For instance, in `basic_comparison.cforge` in `examples/`, we can plot length of response by `{game}` across LLMs:
Or maybe we don't care about the `{game}` parameter, only the overall length of responses per LLM to get a sense of the response complexity.
We can plot this by simply removing the parameter:
> **Note**
> Currently, you can only attach Evaluator nodes to Vis Nodes.
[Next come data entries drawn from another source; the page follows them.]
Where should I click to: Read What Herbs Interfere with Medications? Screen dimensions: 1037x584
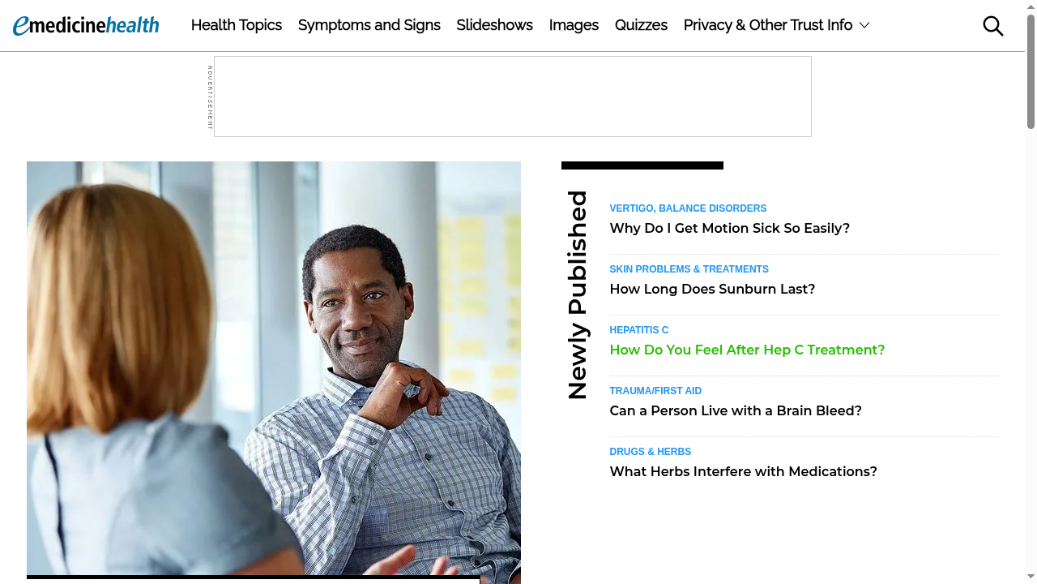click(743, 472)
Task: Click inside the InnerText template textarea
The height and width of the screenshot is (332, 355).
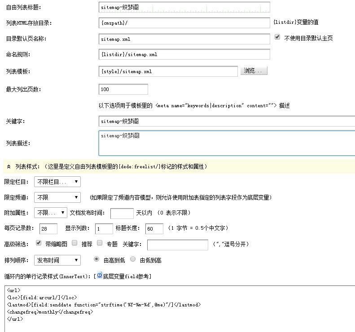Action: 180,310
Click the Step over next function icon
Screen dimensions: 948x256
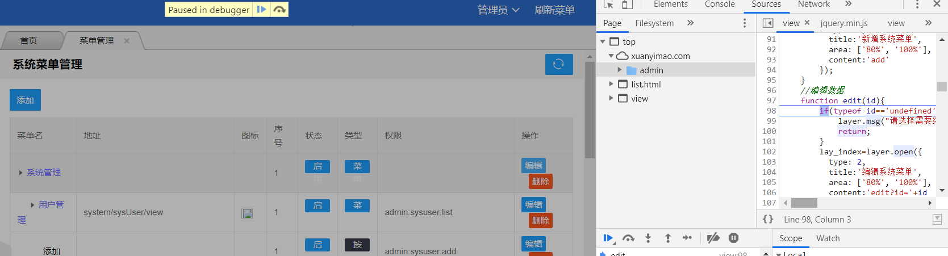[x=628, y=238]
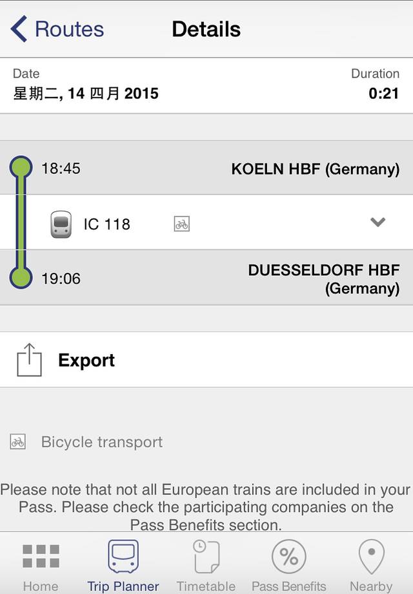
Task: Tap the bicycle icon on the IC 118 row
Action: (x=182, y=224)
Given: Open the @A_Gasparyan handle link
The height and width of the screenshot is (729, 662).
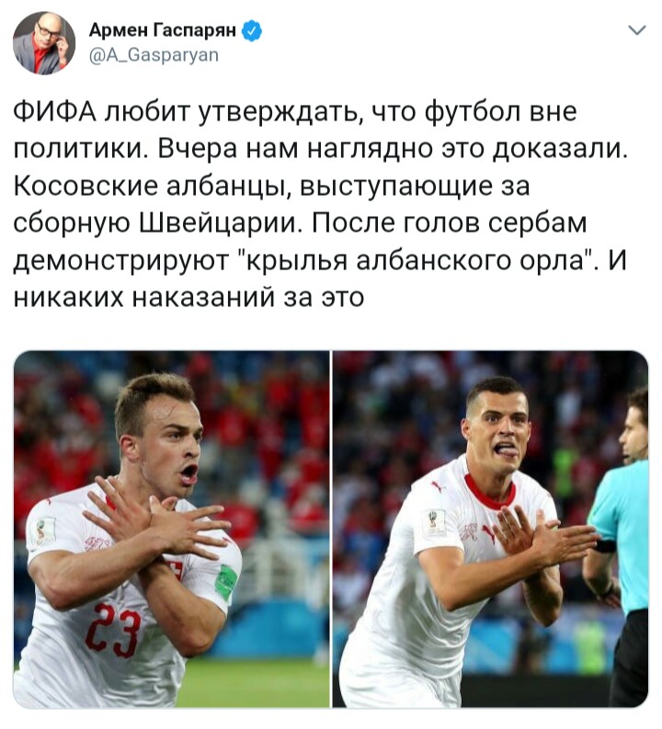Looking at the screenshot, I should pyautogui.click(x=154, y=55).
This may change in the future.
**Currently supported plots by type of evaluation results, number of LLMs, and number of prompt parameters:**
- Numeric, one LLM, one prompt parameter: Simple box-and-whiskers plot
- Numeric, multiple LLMs, no prompt parameters: Simple box-and-whiskers plot, where categories are LLMs
- Numeric, multiple LLMs, one prompt parameter: Box-and-whiskers plot grouped by LLM
- Numeric, one LLM, two prompt parameters: 3D scatterplot (_**Experimental**_)
- Boolean, multiple LLMs, no prompt parameters: Stacked histogram of true/false values per LLM
- Boolean, multiple LLMs, one prompt parameter: Stacked histogram of `true` values per LLM, grouped by parameter value
- Dictionary (key-metric), one LLM, one prompt parameter: Parallel coordinates plot
- _Dictionary (key-metric), multiple LLMs: Currently unsupported.
To complare across LLMs with multiple metrics, currently just remove all but one LLM from the upstream prompt node to select what LLM you wish to display._
------------------
## Exporting / Importing flows
Share your evaluation flows with others.
You can export your flow as a `cforge` file (JSON) by clicking the `Export` button at the top of the screen.
Import flows via the `Import` button.
> **Note**
> The exported file contains the entire cache of LLM responses, available in the `cache/` directory where the `chainforge` package is installed.
> When you import a flow, these cache files are re-saved to the importing user's local `cache/` directory. This saves money and time:
> LLMs don't need to be re-queried by the user importing your flow. If for some reason you wish to delete cache'd responses, remove the `cache` folder in the package directory.